- _作成する内容_
以下に示す深草散策の文章から、「御朱印は仁王門の北にある方丈」から「がある文教地域でもあるのだ。」までのすべてを一字一句違えずに書き写してください。

### 読解用抜粋

御朱印は仁王門の北にある方丈で貰うのだが、入口は庫裏であったのだろう高く太い梁がかかり、吹抜けになっている。昔の人は立派なものを建てたものだ。
寺を辞し、JRの線路を越えて伏見街道まで戻る。200mほど南に下がると聖母女学院本館の前に来る。シンメトリックな赤レンガ造り、2階建て銅板葺の堂々たる建物だ。平成28年には国登録文化財に指定されている。建物は明治41年、陸軍第16師団司令部庁舎として建てられた。戦後当学院に払い下げられ、正門前にはマリア像も建てられている。
なお京阪深草駅から西に行くと龍谷大学深草学舎がある。深草には3つの大学を始め諸学校がある文教地域でもあるのだ。

######
### 提供データ

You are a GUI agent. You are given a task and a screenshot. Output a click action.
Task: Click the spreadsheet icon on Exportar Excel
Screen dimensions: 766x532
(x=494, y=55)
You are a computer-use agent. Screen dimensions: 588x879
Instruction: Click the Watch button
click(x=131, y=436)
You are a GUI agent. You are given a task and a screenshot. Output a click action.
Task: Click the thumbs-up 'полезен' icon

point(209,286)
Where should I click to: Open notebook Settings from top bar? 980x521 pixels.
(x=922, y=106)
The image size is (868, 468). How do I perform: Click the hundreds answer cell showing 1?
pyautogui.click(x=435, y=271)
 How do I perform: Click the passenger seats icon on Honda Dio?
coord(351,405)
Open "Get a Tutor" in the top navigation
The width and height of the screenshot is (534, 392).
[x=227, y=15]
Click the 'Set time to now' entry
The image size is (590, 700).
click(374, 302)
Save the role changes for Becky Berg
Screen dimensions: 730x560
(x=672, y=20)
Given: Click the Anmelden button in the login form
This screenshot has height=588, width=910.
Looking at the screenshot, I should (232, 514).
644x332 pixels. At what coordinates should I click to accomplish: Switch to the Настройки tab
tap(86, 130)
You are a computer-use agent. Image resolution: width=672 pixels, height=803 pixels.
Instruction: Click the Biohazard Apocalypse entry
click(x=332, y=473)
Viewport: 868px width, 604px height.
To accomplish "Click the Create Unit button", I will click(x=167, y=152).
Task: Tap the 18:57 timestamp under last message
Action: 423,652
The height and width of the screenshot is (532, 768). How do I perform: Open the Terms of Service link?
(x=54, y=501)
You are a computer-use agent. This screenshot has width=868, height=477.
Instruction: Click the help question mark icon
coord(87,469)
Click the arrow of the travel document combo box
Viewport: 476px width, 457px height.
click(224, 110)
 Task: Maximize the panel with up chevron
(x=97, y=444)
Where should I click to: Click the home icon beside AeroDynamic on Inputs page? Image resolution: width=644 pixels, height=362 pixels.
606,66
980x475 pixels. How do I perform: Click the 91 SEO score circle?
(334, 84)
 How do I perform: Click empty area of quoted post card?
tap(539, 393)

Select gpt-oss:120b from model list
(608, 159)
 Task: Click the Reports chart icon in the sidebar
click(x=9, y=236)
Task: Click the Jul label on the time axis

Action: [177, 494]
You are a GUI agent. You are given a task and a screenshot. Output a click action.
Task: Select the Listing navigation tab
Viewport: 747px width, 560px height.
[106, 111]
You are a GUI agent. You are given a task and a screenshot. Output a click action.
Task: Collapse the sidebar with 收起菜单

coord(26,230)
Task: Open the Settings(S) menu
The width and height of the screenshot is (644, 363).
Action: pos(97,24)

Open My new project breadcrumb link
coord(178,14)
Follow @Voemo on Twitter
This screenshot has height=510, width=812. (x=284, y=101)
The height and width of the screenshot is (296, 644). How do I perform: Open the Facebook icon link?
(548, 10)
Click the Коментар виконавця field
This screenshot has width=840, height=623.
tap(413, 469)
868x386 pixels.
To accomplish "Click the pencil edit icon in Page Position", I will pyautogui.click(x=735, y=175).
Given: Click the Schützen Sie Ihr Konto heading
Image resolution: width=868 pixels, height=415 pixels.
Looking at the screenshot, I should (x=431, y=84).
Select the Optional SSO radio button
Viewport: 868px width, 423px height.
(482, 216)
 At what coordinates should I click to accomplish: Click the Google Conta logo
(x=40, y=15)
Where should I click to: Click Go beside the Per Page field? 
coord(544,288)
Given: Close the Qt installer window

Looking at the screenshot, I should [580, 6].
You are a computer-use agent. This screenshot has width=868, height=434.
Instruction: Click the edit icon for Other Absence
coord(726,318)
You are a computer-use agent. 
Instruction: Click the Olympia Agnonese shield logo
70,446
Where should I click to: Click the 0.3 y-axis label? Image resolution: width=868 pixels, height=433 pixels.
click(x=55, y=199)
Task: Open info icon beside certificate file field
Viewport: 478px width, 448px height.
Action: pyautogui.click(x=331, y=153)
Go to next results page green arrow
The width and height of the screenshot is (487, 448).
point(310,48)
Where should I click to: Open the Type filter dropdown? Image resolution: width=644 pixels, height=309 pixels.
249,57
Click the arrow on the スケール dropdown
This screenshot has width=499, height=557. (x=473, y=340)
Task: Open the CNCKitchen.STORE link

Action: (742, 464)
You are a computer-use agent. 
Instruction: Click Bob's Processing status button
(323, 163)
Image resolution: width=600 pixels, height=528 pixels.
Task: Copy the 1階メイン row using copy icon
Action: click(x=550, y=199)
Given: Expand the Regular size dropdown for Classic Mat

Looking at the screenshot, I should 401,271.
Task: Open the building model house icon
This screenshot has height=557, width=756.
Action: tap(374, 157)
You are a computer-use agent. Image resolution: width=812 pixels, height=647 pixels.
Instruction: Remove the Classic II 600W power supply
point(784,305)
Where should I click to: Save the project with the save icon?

######

- _解答_
御朱印は仁王門の北にある方丈で貰うのだが、入口は庫裏であったのだろう高く太い梁がかかり、吹抜けになっている。昔の人は立派なものを建てたものだ。
寺を辞し、JRの線路を越えて伏見街道まで戻る。200mほど南に下がると聖母女学院本館の前に来る。シンメトリックな赤レンガ造り、2階建て銅板葺の堂々たる建物だ。平成28年には国登録文化財に指定されている。建物は明治41年、陸軍第16師団司令部庁舎として建てられた。戦後当学院に払い下げられ、正門前にはマリア像も建てられている。
なお京阪深草駅から西に行くと龍谷大学深草学舎がある。深草には3つの大学を始め諸学校がある文教地域でもあるのだ。